Kirkintilloch Rob Roy
- Full name: Kirkintilloch Rob Roy Football Club
- Nicknames: The Rabs, The Roy
- Founded: 1878
- Ground: Kirkintilloch Community Sports Complex, Kirkintilloch
- President: Neil Anderson
- Manager: John Gibson
- League: West of Scotland League First Division
- 2024–25: West of Scotland League First Division, 9th of 16
- Website: https://www.robroy.org.uk/
| Home colours | Away colours |

= Kirkintilloch Rob Roy F.C. =

Association football club in Scotland

Kirkintilloch Rob Roy Football Club are a Scottish football club based in the town of Kirkintilloch, East Dunbartonshire. Nicknamed The Rabs or The Roy, they were formed in 1878. They wear red and black hoops and currently compete in the .

==History==
They are named after a defunct curling club which bore the same name, formed in 1855.

The well-known footballer Chic Charnley had a spell playing for The Rabs as did ex-Rangers defender Marvin Andrews. The Rabs have had many famous names playing for them – Joe McBride, Stevie Chalmers, George Young, Andy Lynch and Andy Ritchie.

The Rabs also featured in the very first televised Scottish Junior Cup Final on STV when they played Kilbirnie Ladeside in the 1977 final at Hampden Park, Glasgow, in front of a crowd of 11,476.

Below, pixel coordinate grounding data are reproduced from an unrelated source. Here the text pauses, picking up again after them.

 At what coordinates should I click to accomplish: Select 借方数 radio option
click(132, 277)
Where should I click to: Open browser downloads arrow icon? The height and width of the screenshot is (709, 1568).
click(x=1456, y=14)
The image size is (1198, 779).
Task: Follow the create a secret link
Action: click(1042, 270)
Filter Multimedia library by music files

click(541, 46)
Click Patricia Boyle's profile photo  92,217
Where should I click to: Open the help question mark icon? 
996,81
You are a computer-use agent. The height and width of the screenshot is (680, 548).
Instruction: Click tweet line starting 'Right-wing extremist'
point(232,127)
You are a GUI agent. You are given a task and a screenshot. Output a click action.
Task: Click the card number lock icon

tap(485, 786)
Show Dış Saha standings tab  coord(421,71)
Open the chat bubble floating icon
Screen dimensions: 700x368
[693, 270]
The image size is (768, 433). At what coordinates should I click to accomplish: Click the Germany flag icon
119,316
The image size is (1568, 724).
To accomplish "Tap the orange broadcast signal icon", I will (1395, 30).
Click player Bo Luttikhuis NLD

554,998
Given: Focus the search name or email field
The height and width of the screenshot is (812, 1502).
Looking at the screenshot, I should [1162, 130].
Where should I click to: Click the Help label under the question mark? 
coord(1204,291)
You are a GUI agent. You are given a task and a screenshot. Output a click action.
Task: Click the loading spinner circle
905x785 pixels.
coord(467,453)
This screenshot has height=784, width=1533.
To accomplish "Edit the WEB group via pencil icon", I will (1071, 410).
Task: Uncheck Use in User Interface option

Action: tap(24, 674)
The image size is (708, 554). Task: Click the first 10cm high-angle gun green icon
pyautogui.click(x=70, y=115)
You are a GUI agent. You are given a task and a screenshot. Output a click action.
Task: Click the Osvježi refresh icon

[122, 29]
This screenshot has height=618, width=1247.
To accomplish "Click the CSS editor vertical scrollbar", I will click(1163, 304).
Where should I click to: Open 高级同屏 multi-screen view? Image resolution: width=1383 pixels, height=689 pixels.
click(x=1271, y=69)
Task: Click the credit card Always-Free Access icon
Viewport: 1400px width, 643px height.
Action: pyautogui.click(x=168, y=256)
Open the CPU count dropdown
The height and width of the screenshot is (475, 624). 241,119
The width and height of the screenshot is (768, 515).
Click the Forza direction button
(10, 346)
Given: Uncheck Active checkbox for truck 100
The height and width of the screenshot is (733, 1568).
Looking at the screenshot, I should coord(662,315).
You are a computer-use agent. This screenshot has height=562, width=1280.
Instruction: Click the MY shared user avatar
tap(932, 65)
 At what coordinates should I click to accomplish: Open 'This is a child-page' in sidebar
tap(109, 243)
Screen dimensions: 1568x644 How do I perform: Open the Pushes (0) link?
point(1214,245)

On 15 May 1963, Chelsea (who had just gained promotion to the top tier of the Football League) came to Adamslie Park to play Rob Roy in what was billed as a "Freedom from Hunger" charity match. Chelsea won 3–2 with their goals coming from Jimmy Mulholland (two goals) and Peter Houseman. Cooper and Reid (penalty) had pulled Rob Roy back to 2–2 before Houseman's winner.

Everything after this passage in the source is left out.